---------- RECORDS ----------

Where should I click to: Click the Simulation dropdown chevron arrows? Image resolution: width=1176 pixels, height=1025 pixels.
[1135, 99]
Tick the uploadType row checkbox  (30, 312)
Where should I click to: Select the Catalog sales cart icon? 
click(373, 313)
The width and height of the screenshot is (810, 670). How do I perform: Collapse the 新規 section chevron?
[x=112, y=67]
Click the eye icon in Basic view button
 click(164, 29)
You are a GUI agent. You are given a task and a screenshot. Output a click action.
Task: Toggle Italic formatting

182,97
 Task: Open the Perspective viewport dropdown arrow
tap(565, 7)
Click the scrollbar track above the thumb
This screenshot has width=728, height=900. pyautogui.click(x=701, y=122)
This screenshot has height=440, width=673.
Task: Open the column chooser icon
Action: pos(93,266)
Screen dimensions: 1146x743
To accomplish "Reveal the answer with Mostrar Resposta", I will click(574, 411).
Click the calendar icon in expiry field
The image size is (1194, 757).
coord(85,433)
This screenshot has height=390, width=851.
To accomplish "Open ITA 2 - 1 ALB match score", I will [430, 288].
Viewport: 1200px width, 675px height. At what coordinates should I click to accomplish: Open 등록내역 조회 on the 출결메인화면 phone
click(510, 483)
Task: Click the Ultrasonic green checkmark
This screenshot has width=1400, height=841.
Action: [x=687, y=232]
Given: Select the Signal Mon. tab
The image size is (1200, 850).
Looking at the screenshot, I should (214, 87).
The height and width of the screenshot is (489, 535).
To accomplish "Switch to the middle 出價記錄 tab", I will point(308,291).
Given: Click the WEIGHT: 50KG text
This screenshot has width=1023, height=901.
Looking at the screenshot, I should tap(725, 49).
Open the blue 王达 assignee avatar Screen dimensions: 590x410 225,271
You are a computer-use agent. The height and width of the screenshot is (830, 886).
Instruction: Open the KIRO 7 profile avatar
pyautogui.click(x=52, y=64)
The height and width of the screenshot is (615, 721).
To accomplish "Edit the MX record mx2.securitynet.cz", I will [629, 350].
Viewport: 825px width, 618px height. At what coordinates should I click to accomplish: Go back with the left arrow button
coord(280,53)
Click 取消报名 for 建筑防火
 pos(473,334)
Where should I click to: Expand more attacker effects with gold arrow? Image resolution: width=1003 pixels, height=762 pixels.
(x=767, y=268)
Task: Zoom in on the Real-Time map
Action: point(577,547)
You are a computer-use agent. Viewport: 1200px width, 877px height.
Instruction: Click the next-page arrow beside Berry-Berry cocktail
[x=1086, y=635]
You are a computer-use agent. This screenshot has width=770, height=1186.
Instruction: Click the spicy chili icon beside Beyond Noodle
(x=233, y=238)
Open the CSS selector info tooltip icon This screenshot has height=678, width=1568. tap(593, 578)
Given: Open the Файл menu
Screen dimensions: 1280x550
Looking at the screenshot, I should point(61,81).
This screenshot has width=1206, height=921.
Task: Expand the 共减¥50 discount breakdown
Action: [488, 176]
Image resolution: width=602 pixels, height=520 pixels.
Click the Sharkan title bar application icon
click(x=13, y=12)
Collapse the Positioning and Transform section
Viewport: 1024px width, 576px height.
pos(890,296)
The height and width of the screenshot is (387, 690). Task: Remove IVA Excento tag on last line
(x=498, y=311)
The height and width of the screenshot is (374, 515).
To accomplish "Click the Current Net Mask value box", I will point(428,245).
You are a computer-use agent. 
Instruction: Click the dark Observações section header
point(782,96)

----------

Your answer should be every line above that contains the word "agent".

*RESULT OF THE EXERCISE:*
You are a GUI agent. You are given a task and a screenshot. Output a click action.
You are a computer-use agent. The height and width of the screenshot is (830, 886).
You are a computer-use agent. Viewport: 1200px width, 877px height.
You are a computer-use agent. This screenshot has width=770, height=1186.
You are a computer-use agent. 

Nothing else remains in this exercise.